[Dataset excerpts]

......

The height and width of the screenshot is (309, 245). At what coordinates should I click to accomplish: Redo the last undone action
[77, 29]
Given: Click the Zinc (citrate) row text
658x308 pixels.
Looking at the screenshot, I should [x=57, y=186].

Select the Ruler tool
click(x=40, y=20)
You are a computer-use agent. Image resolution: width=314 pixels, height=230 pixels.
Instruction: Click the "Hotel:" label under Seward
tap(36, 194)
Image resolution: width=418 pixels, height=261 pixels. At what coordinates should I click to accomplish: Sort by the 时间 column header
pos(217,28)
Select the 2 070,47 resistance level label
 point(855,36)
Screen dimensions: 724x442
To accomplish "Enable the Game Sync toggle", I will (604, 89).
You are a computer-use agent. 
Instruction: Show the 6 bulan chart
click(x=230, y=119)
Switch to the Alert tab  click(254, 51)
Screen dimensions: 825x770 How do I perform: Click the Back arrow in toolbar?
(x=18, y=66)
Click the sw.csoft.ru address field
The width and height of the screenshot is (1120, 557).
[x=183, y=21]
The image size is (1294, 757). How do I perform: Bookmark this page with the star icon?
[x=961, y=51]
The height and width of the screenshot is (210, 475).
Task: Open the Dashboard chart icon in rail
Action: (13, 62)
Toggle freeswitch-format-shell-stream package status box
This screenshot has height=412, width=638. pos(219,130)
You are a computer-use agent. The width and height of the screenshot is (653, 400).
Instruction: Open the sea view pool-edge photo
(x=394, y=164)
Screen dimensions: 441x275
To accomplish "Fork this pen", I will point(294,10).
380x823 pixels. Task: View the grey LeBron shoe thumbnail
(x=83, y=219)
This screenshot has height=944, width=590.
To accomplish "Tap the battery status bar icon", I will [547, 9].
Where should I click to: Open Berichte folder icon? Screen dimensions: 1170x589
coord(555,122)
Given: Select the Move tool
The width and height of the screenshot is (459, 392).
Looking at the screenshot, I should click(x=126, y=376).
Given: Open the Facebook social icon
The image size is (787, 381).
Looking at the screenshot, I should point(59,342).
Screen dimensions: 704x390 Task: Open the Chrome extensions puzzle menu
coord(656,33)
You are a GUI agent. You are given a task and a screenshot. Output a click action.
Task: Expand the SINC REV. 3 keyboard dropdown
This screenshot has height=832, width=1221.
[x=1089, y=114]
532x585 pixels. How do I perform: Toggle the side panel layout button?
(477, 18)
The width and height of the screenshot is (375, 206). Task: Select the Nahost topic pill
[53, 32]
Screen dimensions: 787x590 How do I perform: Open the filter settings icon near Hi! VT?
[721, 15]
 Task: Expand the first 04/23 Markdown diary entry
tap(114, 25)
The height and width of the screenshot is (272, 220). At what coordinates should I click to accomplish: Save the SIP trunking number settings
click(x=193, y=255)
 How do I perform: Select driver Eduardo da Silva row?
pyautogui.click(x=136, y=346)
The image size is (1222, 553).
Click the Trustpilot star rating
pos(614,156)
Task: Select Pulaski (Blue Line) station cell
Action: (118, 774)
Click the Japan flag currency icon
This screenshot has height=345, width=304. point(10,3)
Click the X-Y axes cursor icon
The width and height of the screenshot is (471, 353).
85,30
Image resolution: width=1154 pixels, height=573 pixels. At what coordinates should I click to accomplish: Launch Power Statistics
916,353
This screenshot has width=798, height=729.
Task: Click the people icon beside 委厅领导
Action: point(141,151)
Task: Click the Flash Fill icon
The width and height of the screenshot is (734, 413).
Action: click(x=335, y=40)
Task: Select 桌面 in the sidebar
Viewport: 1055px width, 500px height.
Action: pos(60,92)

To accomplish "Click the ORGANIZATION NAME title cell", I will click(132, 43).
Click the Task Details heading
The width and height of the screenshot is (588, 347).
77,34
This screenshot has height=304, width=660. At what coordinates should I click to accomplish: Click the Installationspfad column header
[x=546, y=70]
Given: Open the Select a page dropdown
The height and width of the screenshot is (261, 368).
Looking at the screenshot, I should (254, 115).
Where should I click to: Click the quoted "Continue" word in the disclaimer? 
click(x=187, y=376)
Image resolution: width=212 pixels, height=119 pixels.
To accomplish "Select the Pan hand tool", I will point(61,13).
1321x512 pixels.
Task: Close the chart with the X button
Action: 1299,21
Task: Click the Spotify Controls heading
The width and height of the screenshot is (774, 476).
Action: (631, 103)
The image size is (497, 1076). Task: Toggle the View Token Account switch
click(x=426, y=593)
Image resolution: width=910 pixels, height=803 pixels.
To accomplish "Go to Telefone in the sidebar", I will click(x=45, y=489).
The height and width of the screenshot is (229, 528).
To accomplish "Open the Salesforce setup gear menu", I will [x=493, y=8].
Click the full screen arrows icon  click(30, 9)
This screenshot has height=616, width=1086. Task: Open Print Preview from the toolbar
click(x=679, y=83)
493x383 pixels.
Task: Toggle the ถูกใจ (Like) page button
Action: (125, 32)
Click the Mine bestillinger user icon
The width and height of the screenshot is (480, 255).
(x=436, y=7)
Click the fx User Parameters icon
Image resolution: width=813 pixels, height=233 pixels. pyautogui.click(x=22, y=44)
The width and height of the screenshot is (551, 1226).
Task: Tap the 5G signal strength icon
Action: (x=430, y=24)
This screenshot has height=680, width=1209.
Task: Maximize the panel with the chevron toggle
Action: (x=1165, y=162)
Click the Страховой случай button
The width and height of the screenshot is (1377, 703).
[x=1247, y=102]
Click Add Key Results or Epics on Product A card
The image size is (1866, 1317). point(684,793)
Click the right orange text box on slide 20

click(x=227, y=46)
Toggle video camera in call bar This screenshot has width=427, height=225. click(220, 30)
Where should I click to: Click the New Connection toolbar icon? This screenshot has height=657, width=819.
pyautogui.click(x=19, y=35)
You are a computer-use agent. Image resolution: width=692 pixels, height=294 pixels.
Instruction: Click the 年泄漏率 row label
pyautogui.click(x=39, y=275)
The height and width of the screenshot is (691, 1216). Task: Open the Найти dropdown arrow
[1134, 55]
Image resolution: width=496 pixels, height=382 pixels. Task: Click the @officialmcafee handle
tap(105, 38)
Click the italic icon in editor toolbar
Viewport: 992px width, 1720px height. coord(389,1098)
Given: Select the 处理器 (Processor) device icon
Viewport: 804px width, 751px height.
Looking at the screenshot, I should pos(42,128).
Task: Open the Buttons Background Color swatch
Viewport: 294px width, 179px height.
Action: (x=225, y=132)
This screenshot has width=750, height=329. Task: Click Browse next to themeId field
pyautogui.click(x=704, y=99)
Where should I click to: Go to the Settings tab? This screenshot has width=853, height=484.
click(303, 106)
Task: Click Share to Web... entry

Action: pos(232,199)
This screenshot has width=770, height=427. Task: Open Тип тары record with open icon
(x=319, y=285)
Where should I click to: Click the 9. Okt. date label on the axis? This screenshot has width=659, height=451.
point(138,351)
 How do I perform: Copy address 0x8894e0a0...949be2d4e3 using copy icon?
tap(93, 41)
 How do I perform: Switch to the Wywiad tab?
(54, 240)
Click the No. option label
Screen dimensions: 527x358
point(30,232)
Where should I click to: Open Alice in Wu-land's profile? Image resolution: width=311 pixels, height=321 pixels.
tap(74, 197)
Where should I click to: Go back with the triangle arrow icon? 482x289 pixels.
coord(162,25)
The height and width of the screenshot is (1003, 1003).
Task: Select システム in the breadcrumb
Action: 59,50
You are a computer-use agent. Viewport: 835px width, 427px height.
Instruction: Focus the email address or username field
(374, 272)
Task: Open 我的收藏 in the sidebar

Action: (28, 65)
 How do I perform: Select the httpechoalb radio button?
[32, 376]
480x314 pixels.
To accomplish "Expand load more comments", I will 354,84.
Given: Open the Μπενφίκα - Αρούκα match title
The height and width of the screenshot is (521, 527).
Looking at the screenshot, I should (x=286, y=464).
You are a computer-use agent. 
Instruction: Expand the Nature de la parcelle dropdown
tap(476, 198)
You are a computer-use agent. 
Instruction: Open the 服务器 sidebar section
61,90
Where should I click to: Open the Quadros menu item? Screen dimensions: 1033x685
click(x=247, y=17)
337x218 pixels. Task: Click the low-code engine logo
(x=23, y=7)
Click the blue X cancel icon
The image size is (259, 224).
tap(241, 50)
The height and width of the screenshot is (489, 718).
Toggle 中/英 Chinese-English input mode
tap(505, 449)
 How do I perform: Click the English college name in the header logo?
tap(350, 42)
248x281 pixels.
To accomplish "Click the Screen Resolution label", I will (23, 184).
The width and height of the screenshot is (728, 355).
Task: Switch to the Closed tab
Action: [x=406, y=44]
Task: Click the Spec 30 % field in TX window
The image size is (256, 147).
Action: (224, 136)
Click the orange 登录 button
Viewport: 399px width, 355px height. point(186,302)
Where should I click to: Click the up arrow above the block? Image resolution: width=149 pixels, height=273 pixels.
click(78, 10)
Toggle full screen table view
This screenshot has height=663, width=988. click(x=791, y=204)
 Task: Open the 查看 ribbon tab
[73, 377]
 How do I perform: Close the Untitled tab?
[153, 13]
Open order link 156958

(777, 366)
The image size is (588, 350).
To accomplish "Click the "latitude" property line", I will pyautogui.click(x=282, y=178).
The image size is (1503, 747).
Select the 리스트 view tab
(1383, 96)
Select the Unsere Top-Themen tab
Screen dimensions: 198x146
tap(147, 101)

......

**Work instruction:**
Output each line of the records above exactly, beginning at the first, and stop once the line containing "This screenshot has height=944, width=590." has been output.

**Answer box:**
The height and width of the screenshot is (309, 245). At what coordinates should I click to accomplish: Redo the last undone action
[77, 29]
Given: Click the Zinc (citrate) row text
658x308 pixels.
Looking at the screenshot, I should [x=57, y=186].

Select the Ruler tool
click(x=40, y=20)
You are a computer-use agent. Image resolution: width=314 pixels, height=230 pixels.
Instruction: Click the "Hotel:" label under Seward
tap(36, 194)
Image resolution: width=418 pixels, height=261 pixels. At what coordinates should I click to accomplish: Sort by the 时间 column header
pos(217,28)
Select the 2 070,47 resistance level label
 point(855,36)
Screen dimensions: 724x442
To accomplish "Enable the Game Sync toggle", I will (604, 89).
You are a computer-use agent. 
Instruction: Show the 6 bulan chart
click(x=230, y=119)
Switch to the Alert tab  click(254, 51)
Screen dimensions: 825x770 How do I perform: Click the Back arrow in toolbar?
(x=18, y=66)
Click the sw.csoft.ru address field
The width and height of the screenshot is (1120, 557).
[x=183, y=21]
The image size is (1294, 757). How do I perform: Bookmark this page with the star icon?
[x=961, y=51]
The height and width of the screenshot is (210, 475).
Task: Open the Dashboard chart icon in rail
Action: (13, 62)
Toggle freeswitch-format-shell-stream package status box
This screenshot has height=412, width=638. pos(219,130)
You are a computer-use agent. The width and height of the screenshot is (653, 400).
Instruction: Open the sea view pool-edge photo
(x=394, y=164)
Screen dimensions: 441x275
To accomplish "Fork this pen", I will point(294,10).
380x823 pixels. Task: View the grey LeBron shoe thumbnail
(x=83, y=219)
This screenshot has height=944, width=590.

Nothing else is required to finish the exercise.